第20話 生贄

 潰走を続ける帝国軍を追い上げる皇国軍。

 互いの戦力差は数十倍にも及ぶも、圧倒的な士気の違いがこの状況を産んだ。

 死を恐れぬ皇国軍は恐怖に怯えた帝国軍の兵士を皆殺しにしていく。

 折れた剣を捨て、許しを乞う帝国軍兵士の首を落とし、狂気に満ちた瞳の彼等は誰一人として救う気など無かった。それはかつて、王国であった民に対してもだった。彼らは民に慈悲など与えず、助けを求める者を殺し、村を焼き払った。

 まさにそこは地獄の有様だった。

 神の名の下に地獄が繰り広げられる。だが、そんな事は教皇には興味の無い事だった。彼の瞳はただ一つ。帝王と彼が連れ去った姫だけである。

 「遅い・・・。早くしろ」

 彼は事ある毎に部下にそう叱責する。だからと言って、進撃速度が速まるわけじゃないが、それでも聖騎士達は自らの体力が削れるのを感じながらも強引に突き進んだ。寝る暇もなく、昼夜を通して、突き進む教国軍。
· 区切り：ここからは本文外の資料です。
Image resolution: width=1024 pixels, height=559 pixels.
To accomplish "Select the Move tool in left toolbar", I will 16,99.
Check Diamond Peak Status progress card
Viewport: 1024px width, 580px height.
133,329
 帝国軍は完全に瓦解し、帝王が居城としているかつての王国の王城へと道が拓かれた。教皇を乗せた馬車は聖騎士に守られながら、街道を突き進む。

 

 その間にウォルフ達は馬を調達して、裏街道を突き進む。すでに戦意を失った帝国軍兵士などに遭遇するが、彼らは怯えており、ただ、逃げ惑うしかしなかった。

 「徹底的にやられたな」

 ウォルフに解る。彼らの多くは帝国とは無縁の国々の兵士達だ。帝国の為の忠義などあるはずもなく、尚且つ、徹底的に敗北を味わえば、叩く意志など無くなるに決まっていた。

 「この調子なら、二日で着きそうだね」

 隣でラナがそう問いかけて来る。

 「あぁ・・・だが、それは教皇も同じだ。それにそれだけ時間があれば・・・帝王が姫に何かをする時間もあるって事だ。間に合えば良いがな」

 「儀式ね・・・神がどうとか・・・本当なんだろうか?」

 「本当か嘘か・・・これだけ世界を巻き込んだんだ。信じないわけにもいかんだろう」

 ウォルフは笑った。そんな話は彼にすれば、どうでも良い事だった。今からすることは全て、自分の信念を貫くためだけの事なのだから。

 

 王城は崩れ落ちていた。

 中は酷い有様でかつての様子は微かにしか残っていない。

 謁見の間も装飾品の全ては奪われ、放置された為、酷い有様だった。

 その中央に縛られたまま、転がされるステラ。

 その周りを囲む目深にフードを被った者達。

 そして、それを玉座で大仰に眺めている帝王。

 床には血で描かれた文様があり、これから何かしらの魔術的儀式が始まる事が解る。

 「準備は整ったか・・・」

 帝王は周囲を見渡し、立ち上がる。そこに1人の騎士が駆け込んで来る。

 「帝王様。王城の南に教国の軍団が現れました。圧倒的な強さで進軍して参ります」

 「ふん・・・教皇か。あの老いぼれめ。思ったよりも早かったな」

 帝王が笑った。

 「解った。とにかく時間を稼げ、ありったけの兵力をそこに集中しても構わない。あと少なくとも2ギルグはこの城に近付けさせるな。そうすれば、俺がそいつらを一掃させてやる」

 それを聞いた騎士は不安そうな表情を浮かべながら、去って行った。

 

 ウォルフは王城が見える丘に居た。

 「ほほぉ・・・帝国軍の布陣が変化するぞ」

 王城の周囲に居た帝国軍の兵士達が慌てて南側へと動き始めていた。

 「教国軍に対応する為じゃない?でも・・・全軍を動かして大丈夫なのかしら?」

 「大丈夫だろう。教国軍もかなりの強行軍だ。二手に分かれてとか考えられる話じゃないだろ。教国と帝国が衝突する。多分、あの化け物みたいな教皇もそこで足止めを喰らうだろう。幾ら、雷を扱うって言っても限度ってのがあるだろうしな」

 ウォルフは剣を確認した。帝国の騎士から奪った安物ではあるが、それなりに手入れのしてある物だ。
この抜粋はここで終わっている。